Last week, my colleague from The Cort Group and I had the pleasure of visiting two groups of Stockton-area students at Venture Academy and The First Fifty to discuss cities and urbanism. Our plan was to teach these students about the fundamental characteristics of great neighborhoods and cities. I anticipated that much of our time would be spent debunking the myths that freeways, strip malls and tract housing are synonymous with municipal prosperity. Instead, it turns out that even though the majority of kids in Stockton live in unwalkable, uncharismatic neighborhoods, they intuitively understood the basic tenants of urban design and how walkability and public spaces make for the best communities.
As part of our presentation, we asked the students to split into groups and design what they felt the perfect community should look like from a bird’s eye view, covering one to two miles. What would the roads look like? Would there be places to eat? What kinds of homes should there be? The results were both amusing and pleasantly surprising.
I went into this exercise with the expectation that the groups would come up with communities anchored by mega malls, lines of homes, gated subdivisions and freeways crisscrossing the city, but thankfully they proved me wrong. What made an ideal city in their eyes turned out to be parks, affordable housing and restaurants/shops in close proximity.
To our delight, each group placed a large park or town square in the middle of their communities, noting that they wanted places where people could get together and hang out (many said that their own neighborhoods lacked this quality). Generally, each central public space was surrounded by businesses and homes. Schools were placed near restaurants and shops so that they could be easily accessed by foot. There were bike lanes and crosswalks. A few of these groups even made it a point to include a mix of housing types, incoporating single family homes as well as apartments and low-income housing. One student even said he would use his own house for homeless children (the same student also mentioned that his house would be adjacent to Nicki Minaj’s).

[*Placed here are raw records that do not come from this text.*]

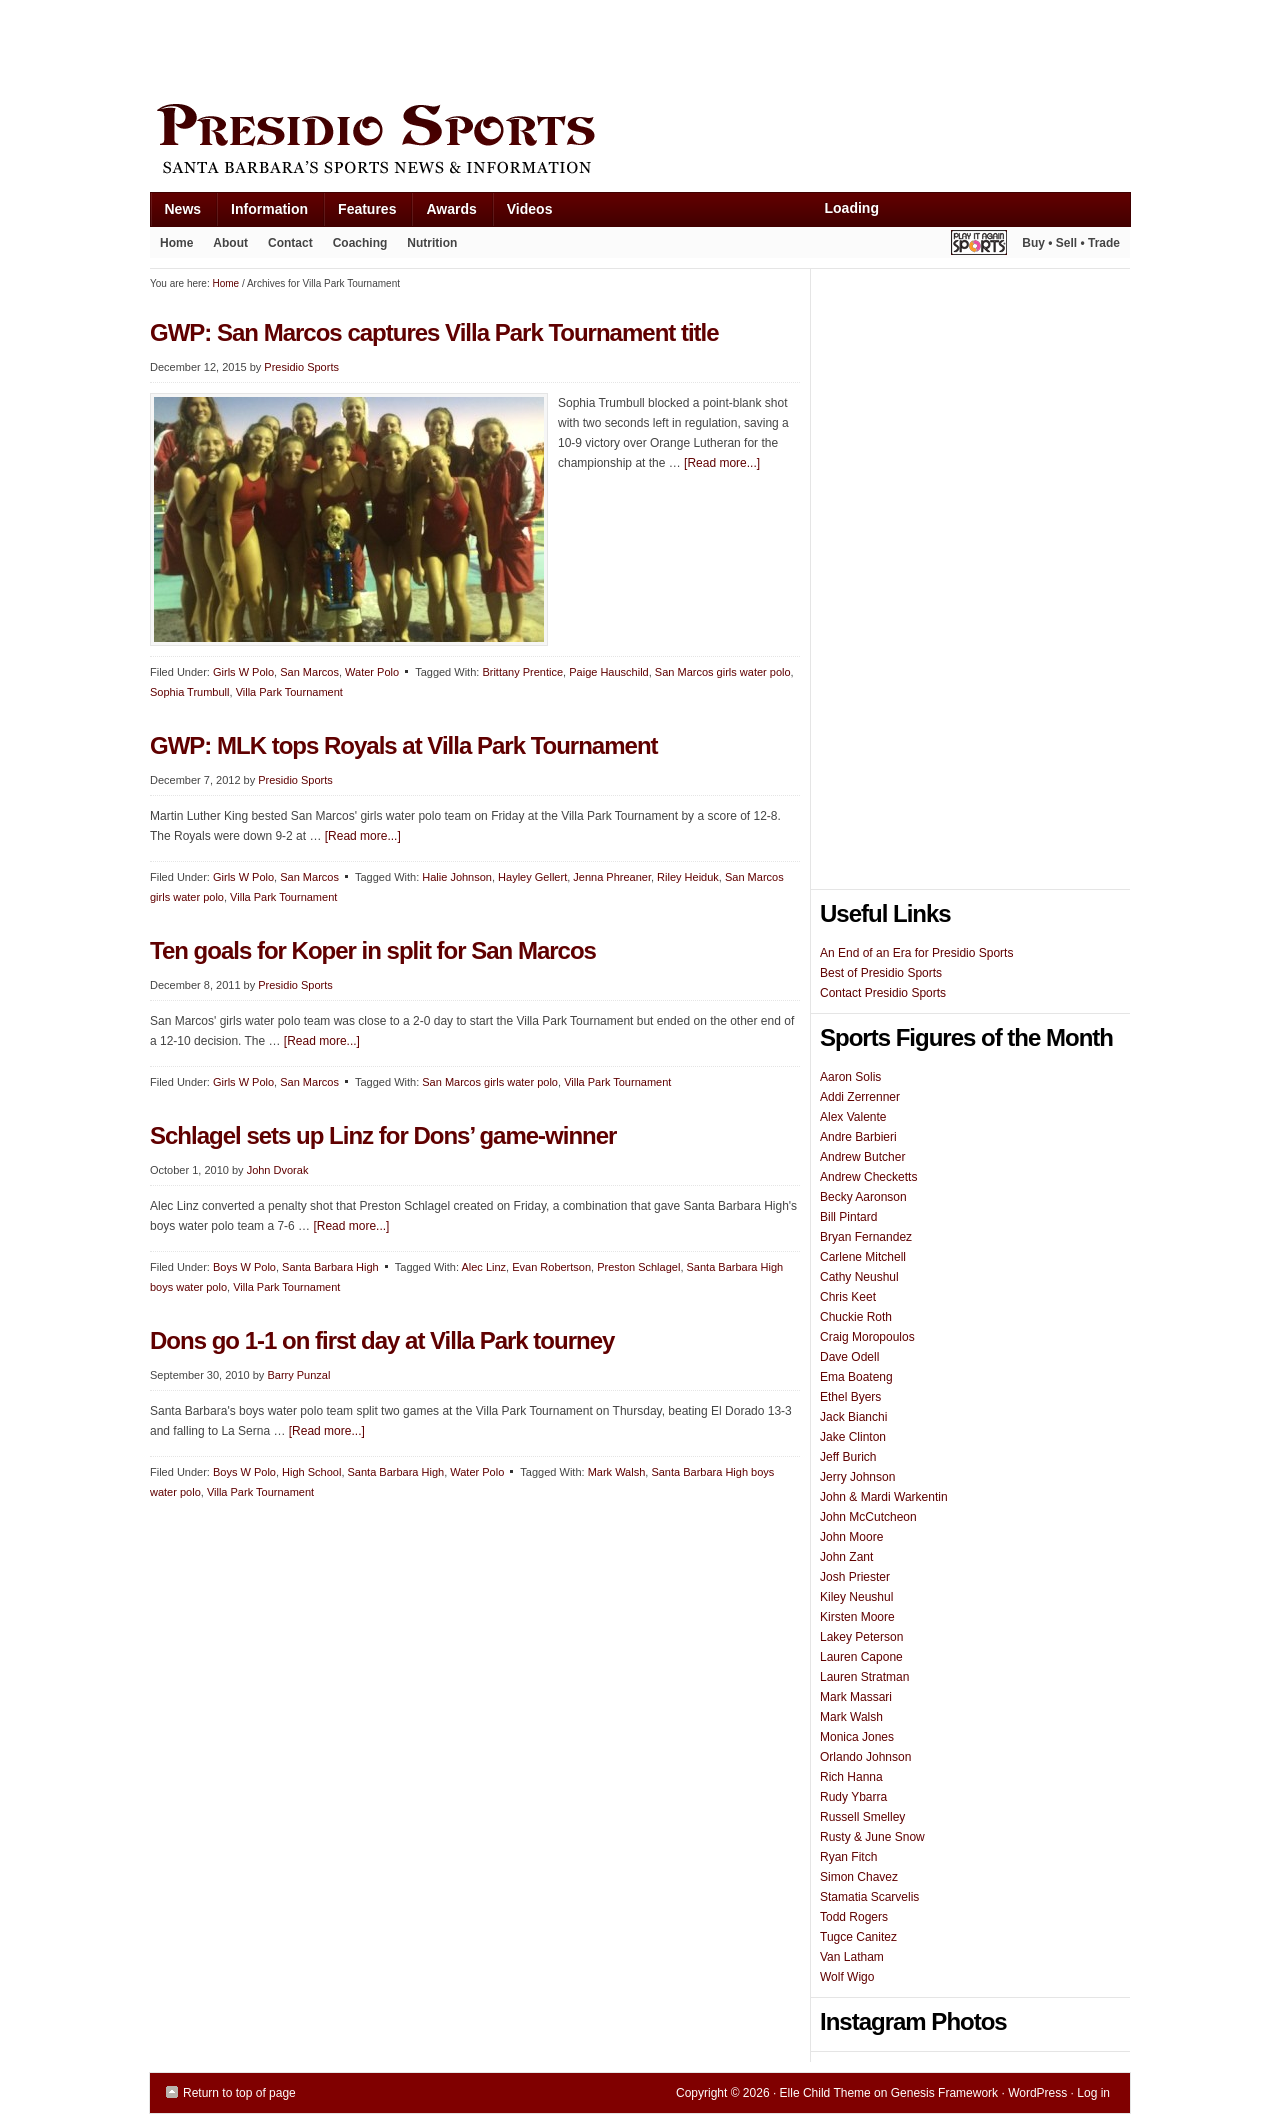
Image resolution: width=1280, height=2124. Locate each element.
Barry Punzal (298, 1375)
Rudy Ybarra (853, 1797)
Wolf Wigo (847, 1977)
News (176, 213)
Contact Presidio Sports (883, 993)
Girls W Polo (243, 672)
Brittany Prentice (522, 672)
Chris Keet (848, 1297)
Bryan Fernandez (866, 1237)
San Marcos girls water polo (723, 672)
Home (176, 243)
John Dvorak (278, 1170)
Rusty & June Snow (872, 1837)
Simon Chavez (859, 1877)
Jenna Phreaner (612, 877)
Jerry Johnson (857, 1477)
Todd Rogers (854, 1917)
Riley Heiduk (688, 877)
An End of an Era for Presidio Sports (916, 953)
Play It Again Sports (979, 245)
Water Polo (372, 672)
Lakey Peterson (861, 1637)
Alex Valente (853, 1117)
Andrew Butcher (862, 1157)
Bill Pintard (848, 1217)
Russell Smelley (862, 1817)
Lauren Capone (861, 1657)
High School (311, 1472)
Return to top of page (239, 2093)
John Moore (851, 1537)
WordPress (1037, 2093)
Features (359, 213)
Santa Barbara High (330, 1267)
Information (262, 213)
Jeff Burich (848, 1457)
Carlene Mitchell (863, 1257)
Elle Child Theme (825, 2093)
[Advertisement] (514, 47)
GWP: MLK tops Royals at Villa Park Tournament (404, 745)
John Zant (846, 1557)
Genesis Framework (944, 2093)
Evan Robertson (551, 1267)
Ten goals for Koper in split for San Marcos (373, 950)
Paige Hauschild (609, 672)
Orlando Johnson (865, 1757)
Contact (290, 243)
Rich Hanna (851, 1777)
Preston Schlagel (638, 1267)
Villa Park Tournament (289, 692)
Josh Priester (855, 1577)
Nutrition (432, 243)
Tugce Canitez (858, 1937)
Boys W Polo (244, 1267)
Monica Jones (857, 1737)
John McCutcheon (868, 1517)
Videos (530, 209)
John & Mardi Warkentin (884, 1497)
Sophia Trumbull (190, 692)
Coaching (360, 243)
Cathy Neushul (859, 1277)
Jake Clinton (853, 1437)
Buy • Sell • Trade (1071, 243)
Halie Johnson (457, 877)
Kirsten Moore (857, 1617)
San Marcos (309, 672)
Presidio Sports (640, 142)
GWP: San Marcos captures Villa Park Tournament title (434, 332)
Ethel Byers (850, 1397)
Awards (443, 213)
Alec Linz (483, 1267)
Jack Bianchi (853, 1417)
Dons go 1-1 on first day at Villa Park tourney (382, 1340)
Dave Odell (849, 1357)
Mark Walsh (617, 1472)
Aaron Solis (850, 1077)
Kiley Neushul (856, 1597)
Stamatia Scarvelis (869, 1897)
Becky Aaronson (863, 1197)
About (225, 247)
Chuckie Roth (856, 1317)
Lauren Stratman (864, 1677)
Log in (1093, 2093)
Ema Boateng (856, 1377)
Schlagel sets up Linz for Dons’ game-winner (383, 1135)
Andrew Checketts (868, 1177)
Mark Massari (856, 1697)
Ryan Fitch (848, 1857)
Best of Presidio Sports (881, 973)
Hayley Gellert (532, 877)
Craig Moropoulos (867, 1337)
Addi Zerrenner (860, 1097)
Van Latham (852, 1957)
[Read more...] (722, 463)
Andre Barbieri (858, 1137)
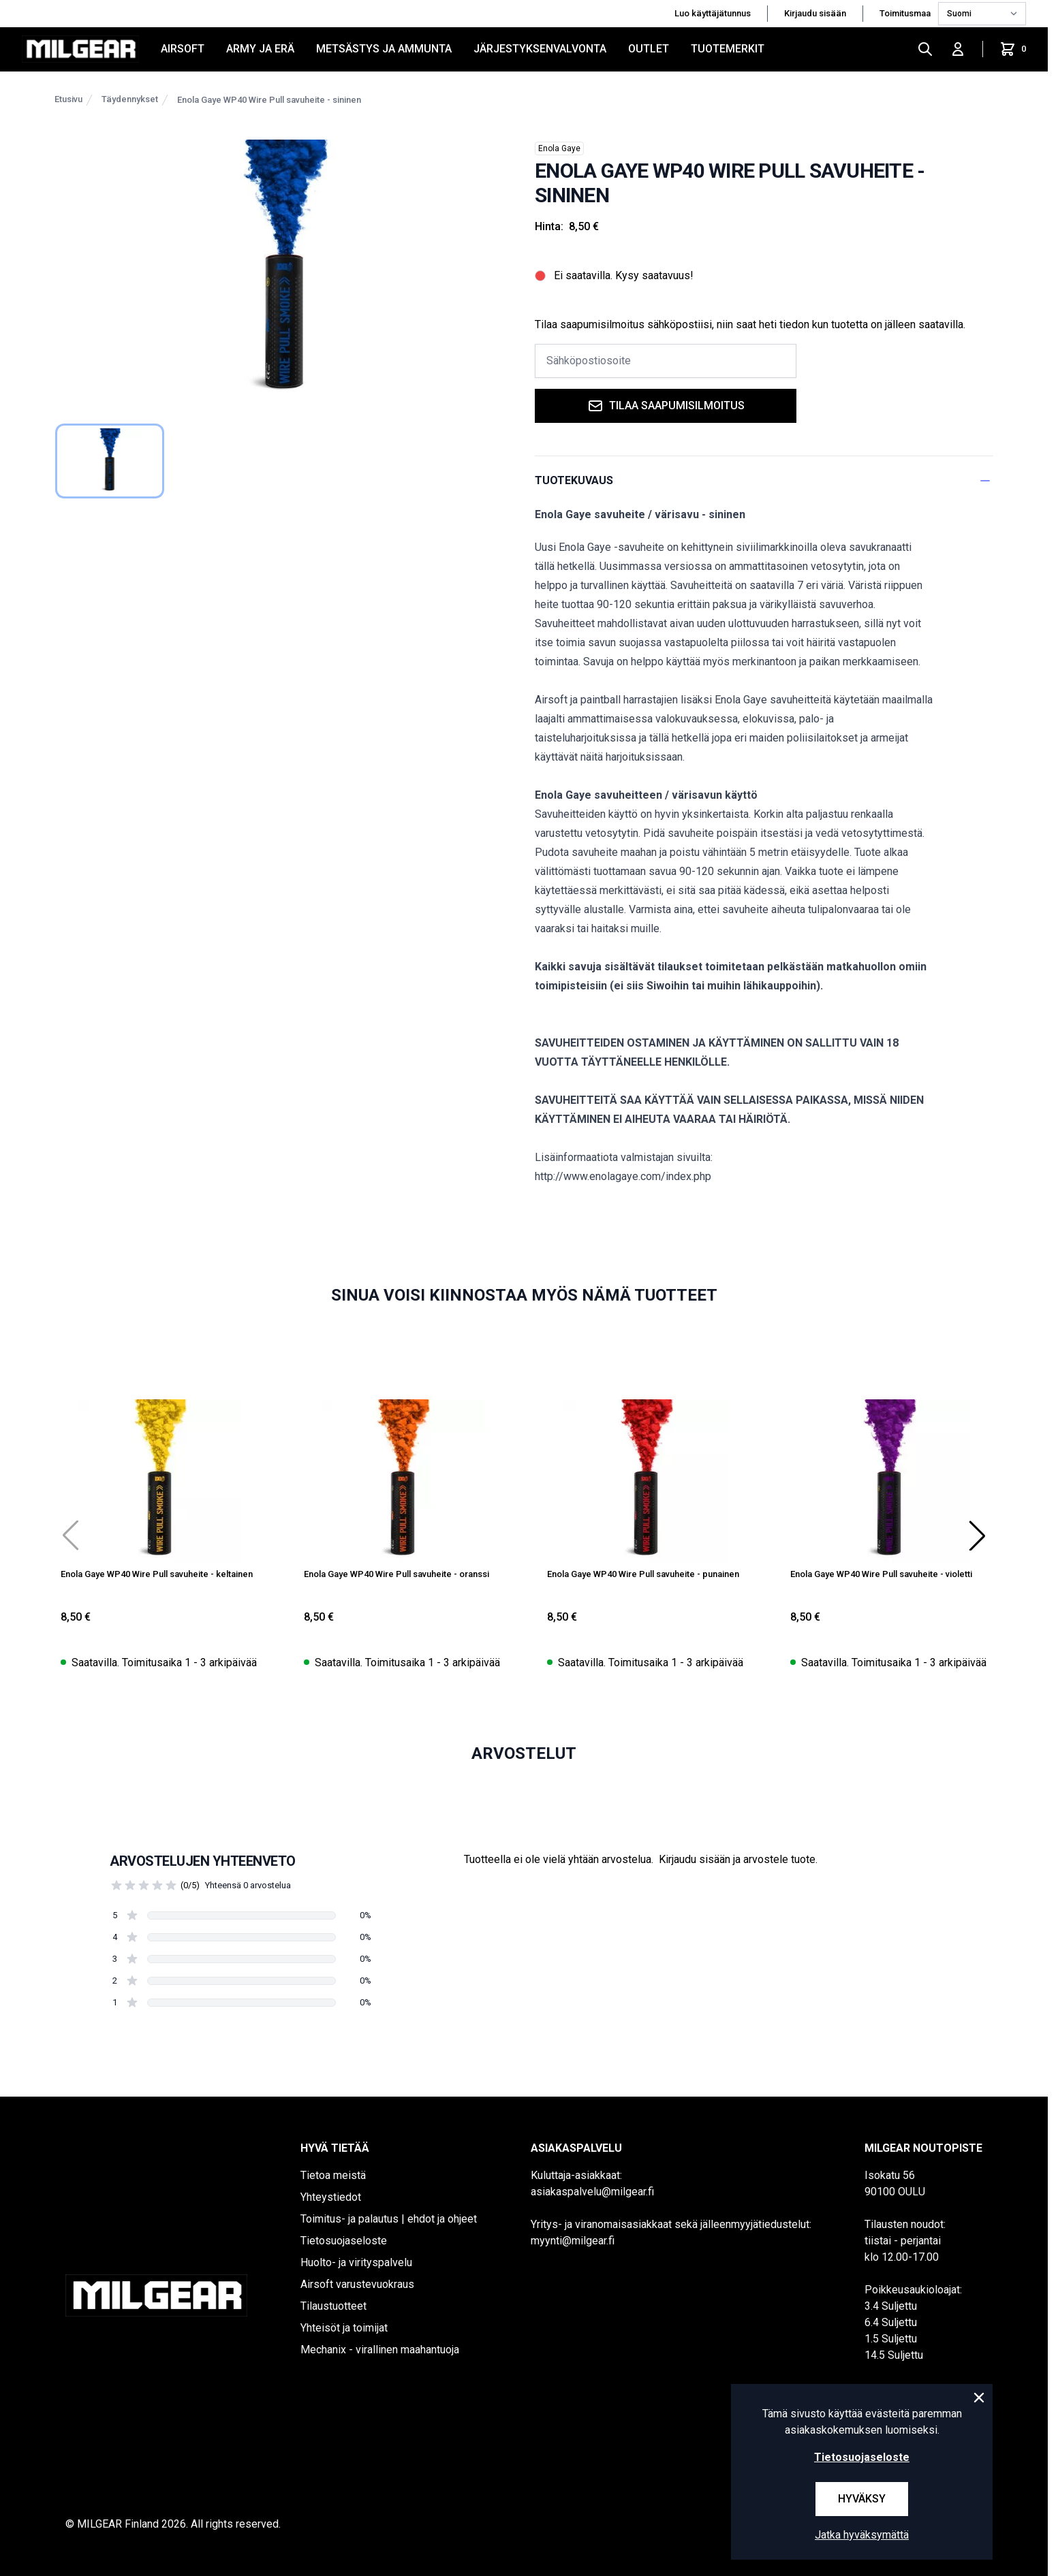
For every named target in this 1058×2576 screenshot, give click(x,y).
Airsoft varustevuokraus (357, 2284)
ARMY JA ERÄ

To be sure, cars were still part of the equation. Gas stations were included as well as some areas for parking. But the students made it clear that while they wanted space for cars, they did not want residents in their communities to be dependent on them. They wanted people to use cars when they wanted to, not because they had no other choice.
In addition to solid design, the students incorporated some rather hilarious elements to their cities, of course. One group featured “Turn Down for What Hospital,” after the hit Lil Jon single. There was also the high end French restaurant named “Le Food,” and one local college was dubbed “Hashtag University.” And don’t forget the Post Office, “where people go to post up,” as one student described. But it was where these landmarks were placed in relation to other areas that revealed the groups’ keen awareness of the problems facing Stockton.
Before we started the mapping exercise, we asked each student about the neighborhoods they lived in and what they liked and disliked about it. Several students noted that they had nothing to do in their area and needed a car to get to anywhere fun. One student lamented the lack of sidewalks, while another said that while she lived in a newer neighborhood up north, no one talked to their neighbors and there was no sense of community. Moreover, two kids learned that day that they actually live in the same neighborhood.
With these issues in mind, the students created places that would be much better at fostering human interaction and providing equitable housing situations. None of their neighborhoods looked like anything built in Stockton over the past 50 years, which is interesting because newer subdivisions frequently feature pictures of happy neighbors while advertising “community” in their marketing. These kids weren’t fooled, however, and they understood that new homes and gated communities don’t equal strong neighborhoods.
In addition to creating their ideal communities, the students also showed support for a better Stockton. When asked who would be willing to live downtown, well over half of the students raised their hands. And while most said they planned to leave Stockton at some point, many also said they want to come back. Hopefully, by that time, we will have invested in better communities worth coming back to.